McCormack finally made Villanova pay for going small with a rim-rattling dunk with 10:25 to play.
And when the Wildcats made one last run, getting a three-point play from Samuels to close within 64-58 with just over 6 minutes left, McCormack and Braun answered again. The latter’s deep fadeaway 3 as the shot-clock expired gave Kansas some breathing room again, and the Big 12 champs coasted from there into Monday night’s title game.
“You knew Villanova would make a run and we just kind of held on and responded,” Self said, “but I thought we played great.

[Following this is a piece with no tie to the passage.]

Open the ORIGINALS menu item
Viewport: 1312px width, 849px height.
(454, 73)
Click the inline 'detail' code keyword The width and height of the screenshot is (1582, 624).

I thought we were disciplined defensively. I thought we stayed down on shot fakes, basically, for 40 minutes. And with the exception of defending the arc, I thought that we just played terrific.”
WELCOME BACK
The Jayhawks will play for the championship on the same Superdome floor where they lost to Kentucky in the 2012 title game. Kansas allowed the Wildcats to build a big early lead that night before its comeback bid fell short.
FAMILIAR FOES
Kansas and North Carolina will play for the seventh time in the NCAA Tournament, and five of those games have occurred on the final weekend. That includes the triple-overtime 1957 title game won by the Tar Heels in Kansas City, Missouri.
STATS AND STREAKS
Kansas committed just seven turnovers while Villanova had nine. … Self coached his 75th tournament game, breaking a tie with Michigan State’s Tom Izzo for fifth on the career list. … Villanova dropped to 5-6 when its opponent scores at least 70 points this season. … Gillespie and Slater were 9 of 15 from beyond the arc; the rest of the Wildcats were 4 of 16.